Image source: University of Geneva

The BRCA1 and BRCA2 genes code for proteins involved in the repair of DNA double-strand breaks, a particularly severe form of DNA damage, and thus play an essential role in maintaining the genomic stability of cells. When they are mutated, cells are less able to repair damaged DNA, a phenomenon that promotes the development of cancers. ‘The resulting cancers are particularly aggressive,’ notes Dr. Intidhar Labidi-Galy, a researcher in the Department of Medicine and the Translational Research Centre in Onco-Haematology at the UNIGE Faculty of Medicine, and a staff physician in the Department of Oncology at the Geneva University Hospitals, and a corresponding author of the study. ‘Ovarian cancer, which often has a very poor prognosis, is one of the most common cancers in women who carry a mutation in one of these two genes.’ 

The recent introduction of PARP proteins inhibitors - including olaparib - is a major therapeutic advance. For the first time, a treatment with a significant overall survival gain was proposed. ‘But although previous studies showed PARP inhibitors to be highly effective in BRCA1 and BRCA2 associated cancers, almost half of the patients had their cancer recur. Why did this happen? That’s what we wanted to decipher here,’ she adds.

**DATA SECTION:**
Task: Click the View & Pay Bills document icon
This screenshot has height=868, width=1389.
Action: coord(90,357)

---

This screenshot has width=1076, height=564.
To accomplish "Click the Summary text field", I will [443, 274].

==

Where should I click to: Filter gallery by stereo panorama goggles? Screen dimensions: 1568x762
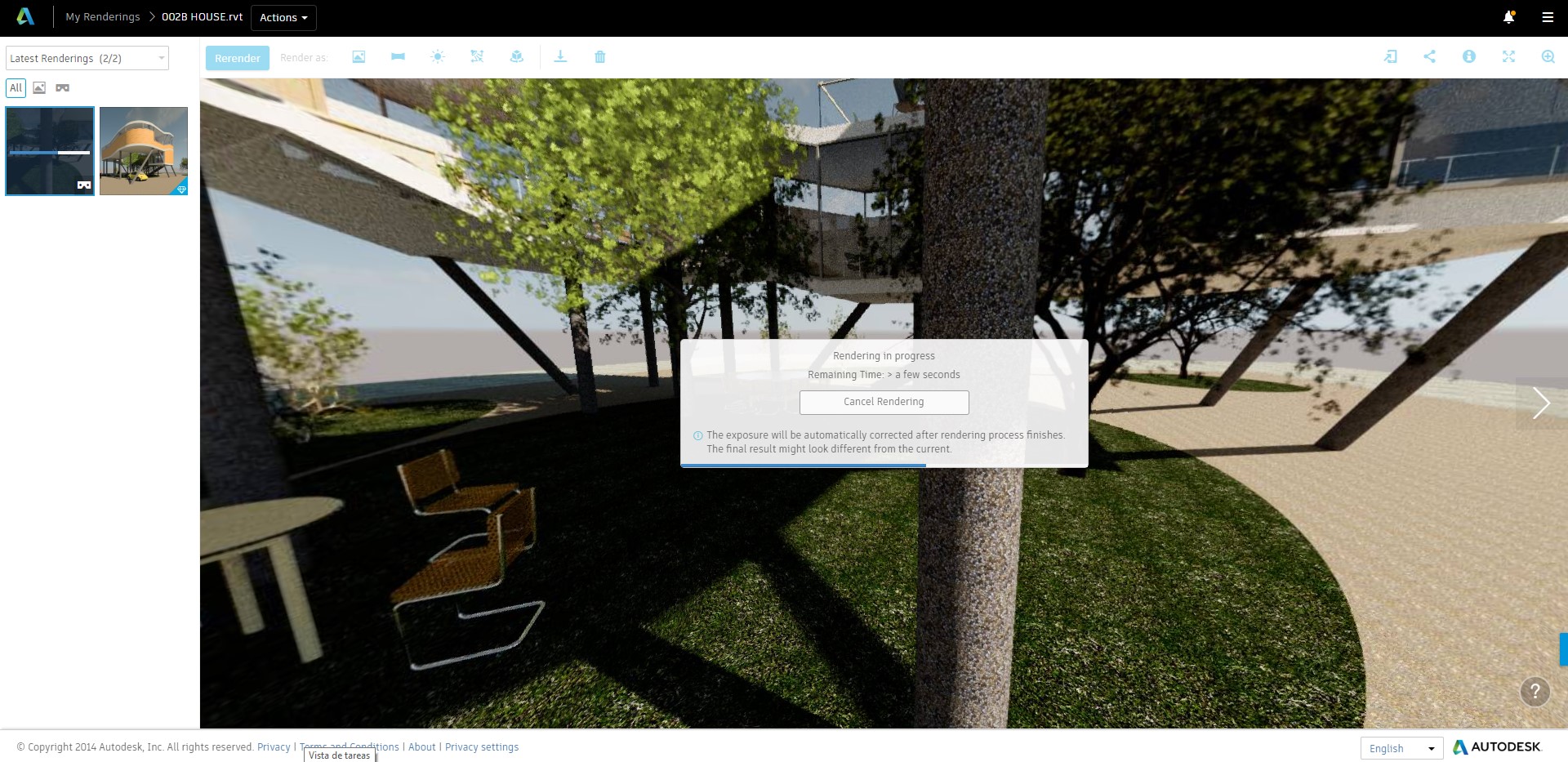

**WORK TO COMPLETE:**
1. Using the passage on BRCA mutations and ovarian cancer, explain in one to three sentences why PARP inhibitors such as olaparib are called a major therapeutic advance.
2. Please extend the passage on BRCA mutations and ovarian cancer, starting after its final sentence.

**OUTPUTS FOR THE TASKS:**
1. PARP inhibitors such as olaparib are called a major therapeutic advance because, for the first time, a treatment was proposed that gave a significant gain in overall survival.

2.
portrait of Isabelle Ray-Coquard
Professor Isabelle Ray-Coquard

Image source: University of Geneva

The research team conducted a detailed analysis of BRCA1 and BRCA2 mutations in 233 patients enrolled in the phase III PAOLA-1 clinical trial, a pre-marketing study of olaparib administered in combination with the anti-angiogenic drug bevacizumab, already used to treat ovarian cancer. The patients suffered from advanced ovarian cancer and all carried a mutation in BRCA1 gene (159 patients) or BRCA2 gene (74 patients). ‘We decided to increase the precision of our analyses by detailing the mutations involved, and especially what differentiated those sensitive to the drug from those that were less so,’ explains Isabelle Ray-Coquard, a professor of oncology at the Centre Léon Bérard affiliated to the National Federation of Centers for the Fight Against Cancer (CLCC) – the Unicancer network, and Claude Bernard University in Lyon, who supervised this work. ‘And the difference comes from the localisation of the mutation on the gene: if the mutation is located in the DNA-binding domain, the drug is actually much more effective.’ DNA-binding domains are protein motifs that are capable of binding to the DNA, and are involved in the regulation of gene expression.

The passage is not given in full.